Baca Juga: Djarot Sindir Bobby Didukung Banyak Parpol Gegara Mertua, Luluk PKB: Tahu Sama Tahu Lah Ya
Namun, kata dia, tidak semua dalam lembaga di era Orba itu tak bagus. Salah satunya seperti DPA.
"Namun beberapa hal yang terkait dengan kelembagaan negara tidak semuanya juga ngak bagus. Kayak Dewan Pertimbangan Agung sebenarnya itu bagus memberikan landasan konstitusional yang sangat kuat, bagi institusi ini, karena dia kan dianggap sebagai seperti kayak lembaga tinggi negara yang lain gitu ya," katanya.
"Kemudian punya fungsi memberikan pertimbangan kepada negara tentu melalui presiden, makanya namannya bukan Wantimpres tetapi tentu kepada presiden tetapi konteksnya adalah memberikan pertimbangan juga kepada negara dan proses seleksinya kemudian juga penunjukkannya itu adl melalui suatu proses yang menurut saya sangat-sangat ketat lah," sambungnya.
Ia menegaskan, jika nantinya DPA memilih semangat yang lebih besar ketimbang Wantimpres.
Baca Juga: Wantimpres Jadi Dewan Pertimbangan Agung, Karena Ada Permintaan Prabowo?
"Nah konteks soal kembali ke orba ya ini pandangan publik boleh jg tetapi semangatnya saya kira lebih dari sekedar Wantimpres walaupun lebih kurang tetap memberikan masukan dan juga bahkan nasehat misalnya kepada presiden. Kalau dari sisi itu sih tidak lebih sama," katanya.
"Tapi dari sisi nomenklaturnya memang agak sedikit berbeda. Jadi memberikan bobot yang lebih kuat kepada fungsi dan kedudukan Dewan Pertimbangan Agung ketimbang Dewan Pertimbangan Presiden," imbuhnya.
Sebelumnya, Ketua Badan Legislasi (Baleg) DPR RI, Supratman Andi Agtas, membantah adanya usulan pengubahan nama Dewan Pertimbangan Presiden (Wantimpres) menjadi Dewan Pertimbangan Agung (DPA) lewat Revisi Undang-Undang Watimpres karena permintaan dari Presiden terpilih Prabowo Subianto.

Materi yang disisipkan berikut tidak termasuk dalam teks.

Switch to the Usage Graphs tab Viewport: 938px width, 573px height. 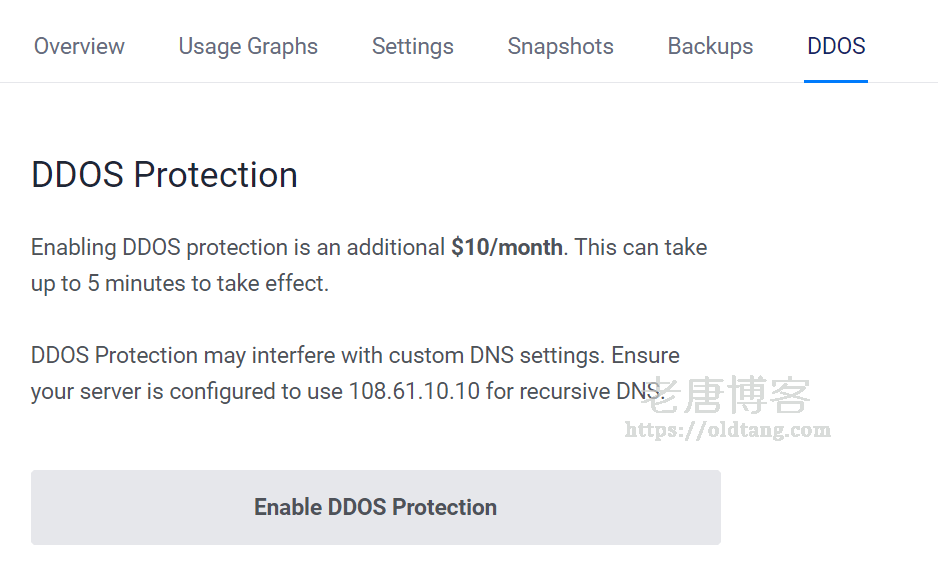248,47
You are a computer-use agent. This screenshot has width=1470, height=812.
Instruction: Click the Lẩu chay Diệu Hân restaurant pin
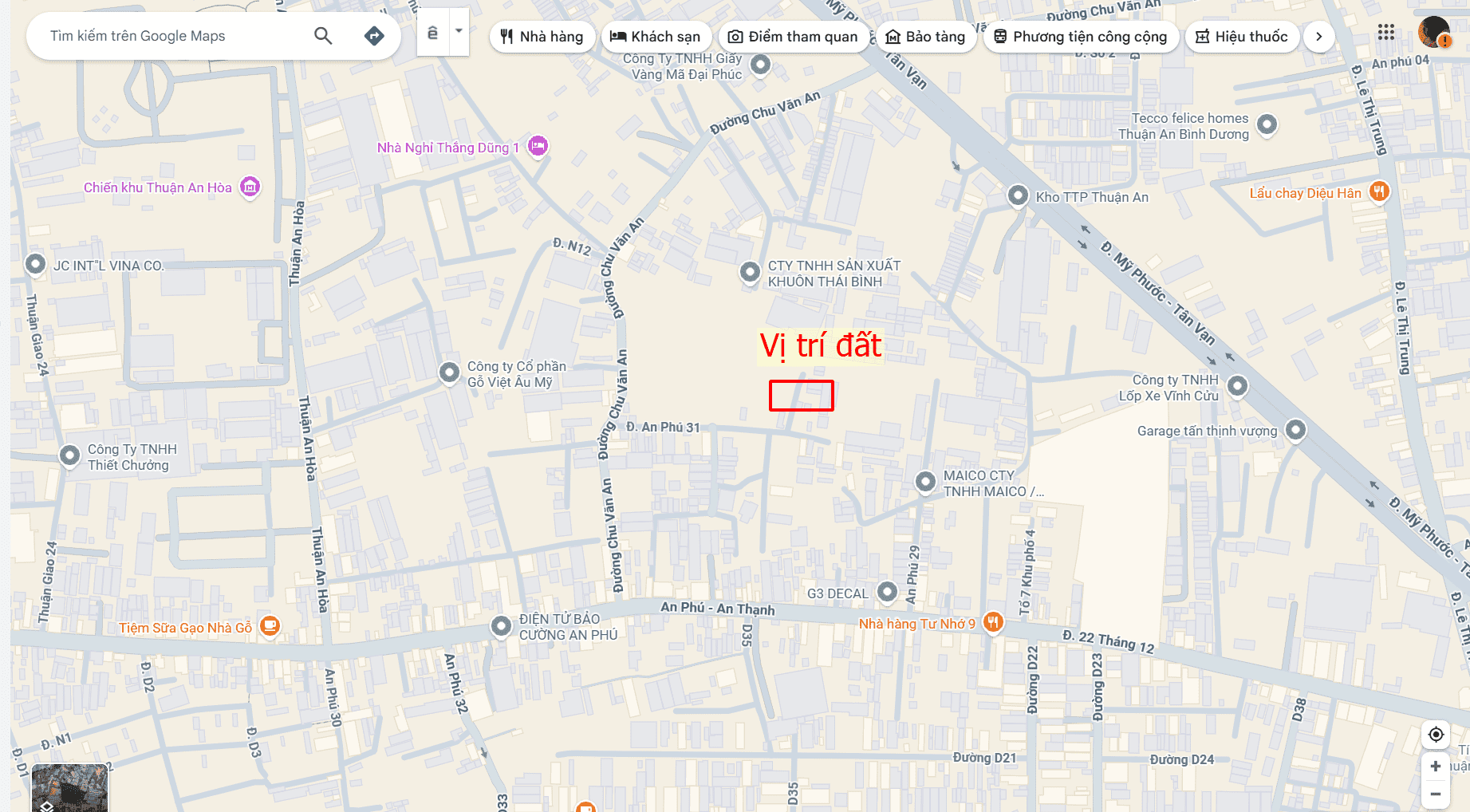click(x=1379, y=191)
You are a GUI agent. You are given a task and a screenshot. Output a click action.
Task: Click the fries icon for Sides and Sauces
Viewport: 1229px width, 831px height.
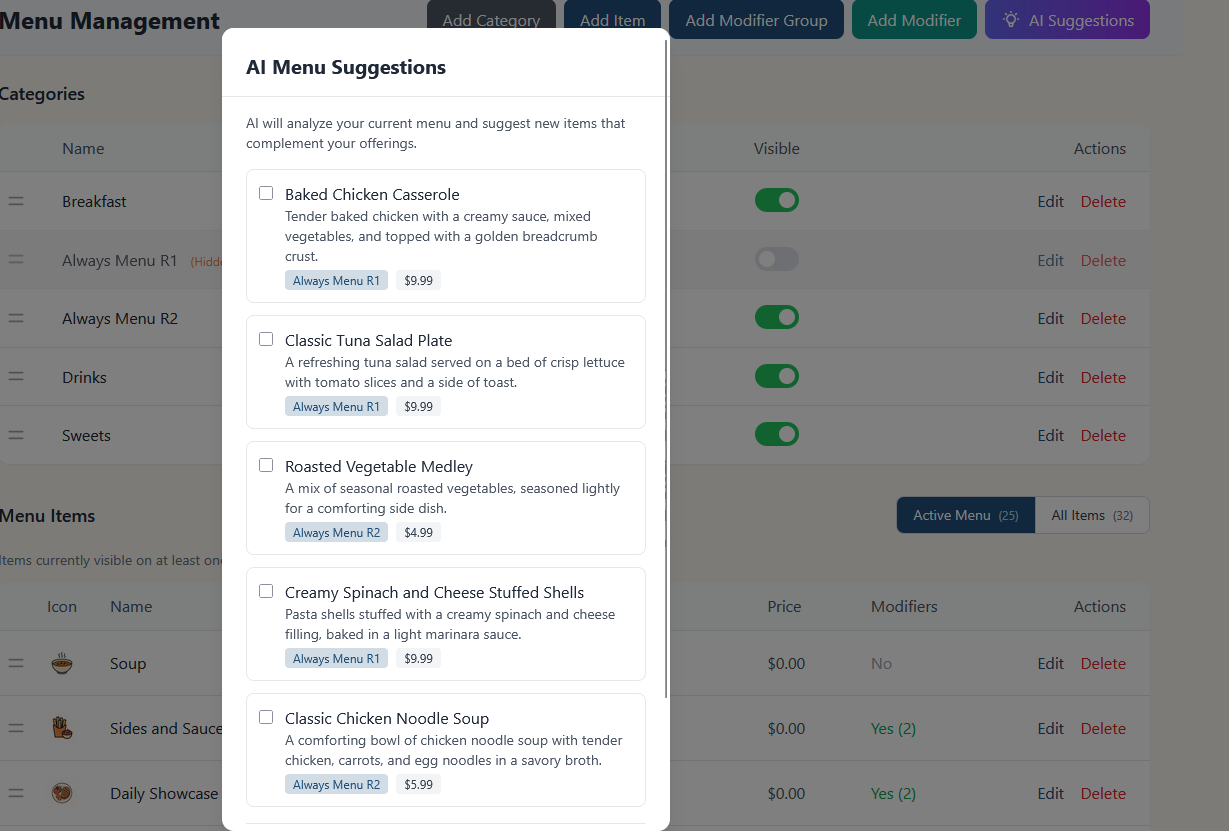62,728
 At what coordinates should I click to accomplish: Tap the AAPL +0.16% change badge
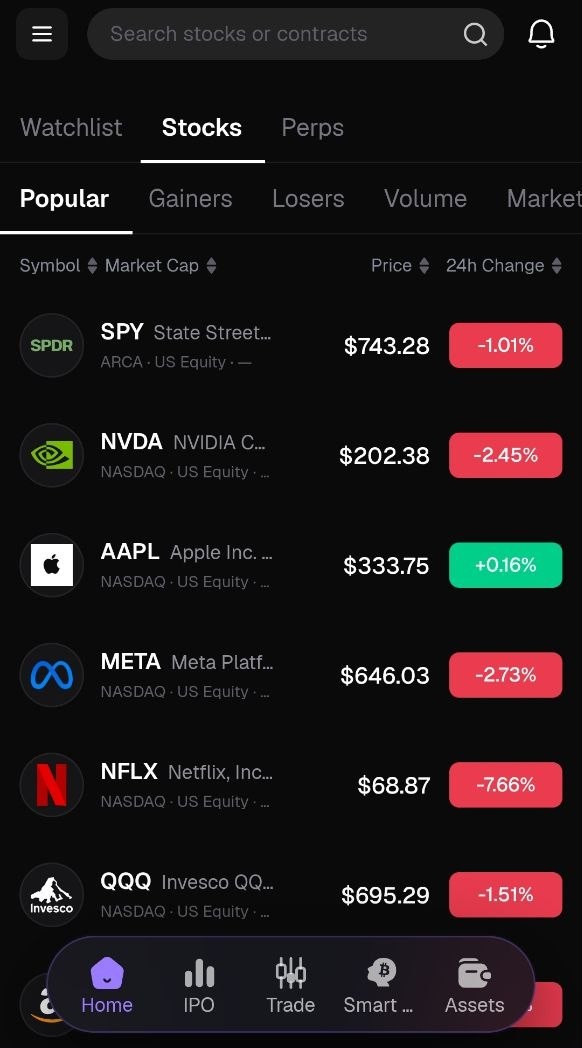point(506,565)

Terlebih mengenai jumlah anggota DPA nantinya yang dipilih Presiden tak terbatas.
"Nggak ada (permintaan dari Prabowo), itu kita, kita berpikiran bahwa yang begini begini tidak perlu ada limitasi, kita serahkan kepada presiden karena kita menganut sistem presidensial," kata Supratman di Komplek Parlemen, Senayan, Jakarta, Selasa (9/7/2024).
Ia mengaku, jika pihaknya ingin mengembalikan sistem negara Indonesia dengan Revisi UU Wantimpres.
"Nah sekarang kalau dulu awal awal reformasi itu kan parlemen heavy semuanya parlemen harus ini, padahal sistem kita adalah sistem presidensial. Harusnya di presiden yang menjadi pusat segala sesuatunya sehingga lebih mudah untuk meminta pertanggungjawaban terkait pelaksanaan program pembangunan," tuturnya.
Sementara itu, ketika ditanya mengenai pemerintah yang dinyatakan setuju agar UU Wantimpres direvisi, Supratman tak bisa menjawab secara jelas.
"Ya, kementerian," katanya.
"Nanti saya akan sampaikan," sambungnya.
Lebih lanjut, ketika ditanya apakah nantinya ada aturan agar DPA diisi oleh mantan Presiden, Supratman menjawab jika hal itu merupakan kewenangan presiden nantinya.
"Saya tidak tahu kalau itu. Sekali lagi kalau itu tanyakan ke presiden, saya buatnya membuat regulasi soal siapa dan kriterianya yang kami tentukan, orangnya siapa, latar belakangnya apa kami tidak tahu," pungkasnya.
Sebelumnya, DPR RI lewat Badan Legislasi (Baleg) mengambil keputusan agar draf Rancangan Undang-Undang tentang perubahan atas UU nomor 19 tahun 2006 tentang Dewan Pertimbangan Presiden (Wantimpres) menjadi RUU inisiatif DPR.
Pengambilan keputusan itu dilakukan dalam rapat Baleg DPR RI di Komplek Parlemen, Senayan, Jakarta, Selasa (9/7/2024).
Dalam perjalanan rapat, 9 fraksi di DPR RI tanpa penolakan dan catatan menyetujui agar hal itu segera dibawa ke paripurna untuk dijadikan RUU Inisiatif DPR.